- **Data for processing**
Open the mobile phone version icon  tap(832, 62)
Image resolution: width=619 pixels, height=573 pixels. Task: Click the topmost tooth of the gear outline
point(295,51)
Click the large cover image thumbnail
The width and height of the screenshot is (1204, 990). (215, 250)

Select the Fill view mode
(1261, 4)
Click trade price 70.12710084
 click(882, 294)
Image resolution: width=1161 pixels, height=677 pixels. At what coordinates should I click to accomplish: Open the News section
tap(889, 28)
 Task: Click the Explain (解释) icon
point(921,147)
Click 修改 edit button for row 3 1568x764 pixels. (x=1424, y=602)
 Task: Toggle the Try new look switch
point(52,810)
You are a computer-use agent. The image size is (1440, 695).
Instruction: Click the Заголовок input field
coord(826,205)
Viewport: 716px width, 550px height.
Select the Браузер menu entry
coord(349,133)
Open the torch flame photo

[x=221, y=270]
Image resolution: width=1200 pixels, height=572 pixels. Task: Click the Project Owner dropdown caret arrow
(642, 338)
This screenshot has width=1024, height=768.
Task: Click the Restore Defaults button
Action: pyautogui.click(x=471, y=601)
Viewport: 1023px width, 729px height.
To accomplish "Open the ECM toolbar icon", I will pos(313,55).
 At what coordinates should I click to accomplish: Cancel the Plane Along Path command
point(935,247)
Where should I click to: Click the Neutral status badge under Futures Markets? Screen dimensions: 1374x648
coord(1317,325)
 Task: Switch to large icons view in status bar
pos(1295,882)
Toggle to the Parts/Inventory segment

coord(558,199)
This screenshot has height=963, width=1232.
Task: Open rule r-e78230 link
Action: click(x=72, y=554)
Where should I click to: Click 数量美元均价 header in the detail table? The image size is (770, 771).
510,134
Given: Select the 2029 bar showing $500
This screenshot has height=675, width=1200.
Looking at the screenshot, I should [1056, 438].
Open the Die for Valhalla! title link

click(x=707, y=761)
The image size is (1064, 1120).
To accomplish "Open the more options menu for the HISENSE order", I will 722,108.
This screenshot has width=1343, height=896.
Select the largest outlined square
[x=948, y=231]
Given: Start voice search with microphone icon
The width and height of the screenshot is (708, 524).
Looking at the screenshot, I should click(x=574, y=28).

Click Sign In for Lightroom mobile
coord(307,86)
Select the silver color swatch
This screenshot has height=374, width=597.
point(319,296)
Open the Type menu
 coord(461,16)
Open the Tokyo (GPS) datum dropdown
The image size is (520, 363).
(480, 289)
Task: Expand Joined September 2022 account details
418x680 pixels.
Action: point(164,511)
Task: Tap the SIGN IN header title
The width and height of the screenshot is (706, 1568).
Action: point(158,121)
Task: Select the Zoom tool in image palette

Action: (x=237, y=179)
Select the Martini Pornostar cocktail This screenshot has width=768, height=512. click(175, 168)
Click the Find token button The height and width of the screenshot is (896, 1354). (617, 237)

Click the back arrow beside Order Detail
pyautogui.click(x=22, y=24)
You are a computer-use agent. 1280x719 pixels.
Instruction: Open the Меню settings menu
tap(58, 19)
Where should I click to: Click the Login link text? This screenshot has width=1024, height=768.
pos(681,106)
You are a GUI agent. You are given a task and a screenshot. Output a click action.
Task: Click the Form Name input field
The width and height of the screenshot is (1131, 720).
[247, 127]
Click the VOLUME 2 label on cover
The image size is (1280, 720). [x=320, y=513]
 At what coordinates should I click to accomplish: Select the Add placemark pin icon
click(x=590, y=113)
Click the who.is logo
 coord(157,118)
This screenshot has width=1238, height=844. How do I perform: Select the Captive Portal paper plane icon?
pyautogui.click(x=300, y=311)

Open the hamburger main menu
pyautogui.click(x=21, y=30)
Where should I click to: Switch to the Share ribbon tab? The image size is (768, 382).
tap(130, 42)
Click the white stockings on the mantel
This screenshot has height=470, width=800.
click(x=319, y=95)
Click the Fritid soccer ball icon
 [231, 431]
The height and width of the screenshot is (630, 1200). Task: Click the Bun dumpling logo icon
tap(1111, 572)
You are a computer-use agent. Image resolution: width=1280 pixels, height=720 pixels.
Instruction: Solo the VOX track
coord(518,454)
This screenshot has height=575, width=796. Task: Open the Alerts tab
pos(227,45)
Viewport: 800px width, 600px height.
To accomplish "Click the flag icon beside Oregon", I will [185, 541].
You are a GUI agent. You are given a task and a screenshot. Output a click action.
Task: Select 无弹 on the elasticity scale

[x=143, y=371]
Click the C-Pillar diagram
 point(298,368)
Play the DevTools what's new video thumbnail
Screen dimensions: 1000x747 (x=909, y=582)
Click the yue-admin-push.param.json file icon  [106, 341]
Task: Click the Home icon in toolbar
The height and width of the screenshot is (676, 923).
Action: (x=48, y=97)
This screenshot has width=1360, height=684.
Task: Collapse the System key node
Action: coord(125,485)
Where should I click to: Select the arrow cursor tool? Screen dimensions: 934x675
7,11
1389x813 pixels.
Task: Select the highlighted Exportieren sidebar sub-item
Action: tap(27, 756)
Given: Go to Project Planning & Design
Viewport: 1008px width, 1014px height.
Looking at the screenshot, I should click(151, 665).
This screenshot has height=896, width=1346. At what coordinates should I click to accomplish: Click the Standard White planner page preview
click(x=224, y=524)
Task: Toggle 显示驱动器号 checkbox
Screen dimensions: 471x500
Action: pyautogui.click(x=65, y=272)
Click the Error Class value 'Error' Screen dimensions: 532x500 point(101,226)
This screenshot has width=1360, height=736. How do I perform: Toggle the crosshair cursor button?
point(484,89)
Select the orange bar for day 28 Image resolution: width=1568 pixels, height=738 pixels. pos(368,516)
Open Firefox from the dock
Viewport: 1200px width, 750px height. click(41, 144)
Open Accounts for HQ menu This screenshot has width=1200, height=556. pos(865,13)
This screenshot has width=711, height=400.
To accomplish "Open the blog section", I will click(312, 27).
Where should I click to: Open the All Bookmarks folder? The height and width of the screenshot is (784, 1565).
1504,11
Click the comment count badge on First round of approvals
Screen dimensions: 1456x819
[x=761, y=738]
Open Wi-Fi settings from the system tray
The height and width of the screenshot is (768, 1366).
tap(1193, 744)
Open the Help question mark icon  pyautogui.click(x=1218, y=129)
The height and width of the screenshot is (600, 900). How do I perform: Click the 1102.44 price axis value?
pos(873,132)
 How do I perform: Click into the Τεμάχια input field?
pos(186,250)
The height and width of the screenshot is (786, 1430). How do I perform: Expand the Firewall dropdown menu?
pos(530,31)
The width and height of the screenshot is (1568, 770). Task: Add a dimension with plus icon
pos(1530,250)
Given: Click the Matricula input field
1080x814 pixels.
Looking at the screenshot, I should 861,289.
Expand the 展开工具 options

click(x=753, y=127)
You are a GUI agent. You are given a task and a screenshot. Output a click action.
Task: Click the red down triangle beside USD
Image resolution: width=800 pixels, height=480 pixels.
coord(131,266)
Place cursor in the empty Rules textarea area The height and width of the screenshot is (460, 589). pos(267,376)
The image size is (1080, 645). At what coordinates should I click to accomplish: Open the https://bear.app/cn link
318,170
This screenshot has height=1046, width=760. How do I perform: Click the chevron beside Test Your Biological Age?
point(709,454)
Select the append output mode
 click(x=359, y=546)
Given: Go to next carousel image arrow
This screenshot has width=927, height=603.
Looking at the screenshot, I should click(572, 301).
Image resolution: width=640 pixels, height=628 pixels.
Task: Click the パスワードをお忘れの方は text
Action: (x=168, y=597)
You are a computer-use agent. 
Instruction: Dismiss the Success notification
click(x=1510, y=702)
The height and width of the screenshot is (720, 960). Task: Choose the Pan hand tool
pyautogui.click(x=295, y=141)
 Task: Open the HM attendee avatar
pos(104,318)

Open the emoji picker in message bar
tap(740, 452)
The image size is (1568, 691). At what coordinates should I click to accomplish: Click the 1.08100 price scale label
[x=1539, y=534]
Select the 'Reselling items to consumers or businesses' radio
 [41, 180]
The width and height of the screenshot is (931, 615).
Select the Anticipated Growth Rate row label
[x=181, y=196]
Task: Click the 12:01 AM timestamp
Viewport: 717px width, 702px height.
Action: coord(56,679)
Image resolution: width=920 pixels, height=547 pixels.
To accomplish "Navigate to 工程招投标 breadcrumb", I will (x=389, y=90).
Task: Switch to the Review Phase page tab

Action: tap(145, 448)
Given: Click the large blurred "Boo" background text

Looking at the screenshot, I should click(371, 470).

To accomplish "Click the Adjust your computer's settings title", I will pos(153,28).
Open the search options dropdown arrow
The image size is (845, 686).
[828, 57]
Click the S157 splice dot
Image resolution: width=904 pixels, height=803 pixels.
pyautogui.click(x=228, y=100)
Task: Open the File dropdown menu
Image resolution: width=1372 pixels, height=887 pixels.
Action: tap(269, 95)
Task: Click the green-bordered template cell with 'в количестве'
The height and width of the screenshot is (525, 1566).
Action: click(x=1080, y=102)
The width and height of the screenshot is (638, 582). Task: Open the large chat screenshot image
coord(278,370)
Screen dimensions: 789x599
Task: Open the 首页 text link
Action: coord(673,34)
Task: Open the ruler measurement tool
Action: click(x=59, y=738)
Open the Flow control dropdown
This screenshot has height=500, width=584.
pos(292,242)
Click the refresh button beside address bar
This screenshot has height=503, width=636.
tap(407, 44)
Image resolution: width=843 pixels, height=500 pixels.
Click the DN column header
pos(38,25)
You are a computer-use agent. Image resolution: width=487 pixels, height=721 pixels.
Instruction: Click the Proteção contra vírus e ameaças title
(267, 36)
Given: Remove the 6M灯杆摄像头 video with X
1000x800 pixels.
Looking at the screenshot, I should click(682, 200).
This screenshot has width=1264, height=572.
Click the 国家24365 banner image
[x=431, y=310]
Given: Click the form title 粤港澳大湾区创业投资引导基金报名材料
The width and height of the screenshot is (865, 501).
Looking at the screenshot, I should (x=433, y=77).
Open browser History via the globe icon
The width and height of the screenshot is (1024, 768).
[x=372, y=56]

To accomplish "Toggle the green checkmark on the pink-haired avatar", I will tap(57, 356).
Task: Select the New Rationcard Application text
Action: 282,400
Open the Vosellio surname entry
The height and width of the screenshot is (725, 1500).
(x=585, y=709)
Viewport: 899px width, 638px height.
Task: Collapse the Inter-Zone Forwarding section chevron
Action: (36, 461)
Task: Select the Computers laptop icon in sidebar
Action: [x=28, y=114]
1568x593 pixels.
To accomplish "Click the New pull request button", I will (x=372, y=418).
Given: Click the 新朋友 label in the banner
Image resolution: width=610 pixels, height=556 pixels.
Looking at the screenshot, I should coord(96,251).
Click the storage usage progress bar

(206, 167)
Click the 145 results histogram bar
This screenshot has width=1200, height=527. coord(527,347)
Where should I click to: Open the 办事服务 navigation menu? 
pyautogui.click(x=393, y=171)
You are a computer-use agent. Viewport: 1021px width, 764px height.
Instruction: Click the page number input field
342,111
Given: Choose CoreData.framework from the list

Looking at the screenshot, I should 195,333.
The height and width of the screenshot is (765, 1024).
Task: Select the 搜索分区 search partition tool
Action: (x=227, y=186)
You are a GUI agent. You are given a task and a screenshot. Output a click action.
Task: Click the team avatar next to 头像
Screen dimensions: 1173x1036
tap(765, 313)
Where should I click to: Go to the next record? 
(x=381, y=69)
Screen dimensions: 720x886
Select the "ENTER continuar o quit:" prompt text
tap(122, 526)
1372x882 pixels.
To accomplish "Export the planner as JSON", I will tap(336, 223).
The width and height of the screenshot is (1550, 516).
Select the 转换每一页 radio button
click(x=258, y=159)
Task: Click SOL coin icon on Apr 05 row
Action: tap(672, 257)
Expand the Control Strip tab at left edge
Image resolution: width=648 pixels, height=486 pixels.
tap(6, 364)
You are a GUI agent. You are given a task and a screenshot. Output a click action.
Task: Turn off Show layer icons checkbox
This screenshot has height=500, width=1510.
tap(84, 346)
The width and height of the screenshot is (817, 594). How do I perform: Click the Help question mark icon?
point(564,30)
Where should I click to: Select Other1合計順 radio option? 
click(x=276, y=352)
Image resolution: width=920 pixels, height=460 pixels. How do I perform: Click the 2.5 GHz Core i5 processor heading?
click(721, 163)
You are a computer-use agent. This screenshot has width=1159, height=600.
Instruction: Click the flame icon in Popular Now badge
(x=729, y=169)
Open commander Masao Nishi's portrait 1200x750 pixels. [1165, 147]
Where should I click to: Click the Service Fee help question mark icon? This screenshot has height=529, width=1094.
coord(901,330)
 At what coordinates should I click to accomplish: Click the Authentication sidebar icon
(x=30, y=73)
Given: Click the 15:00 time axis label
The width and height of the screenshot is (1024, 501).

- **Task requirements**
Among the entries, copy every line containing the word "toolbar".

- **Response area**
To accomplish "Open the ECM toolbar icon", I will pos(313,55).
Task: Click the Home icon in toolbar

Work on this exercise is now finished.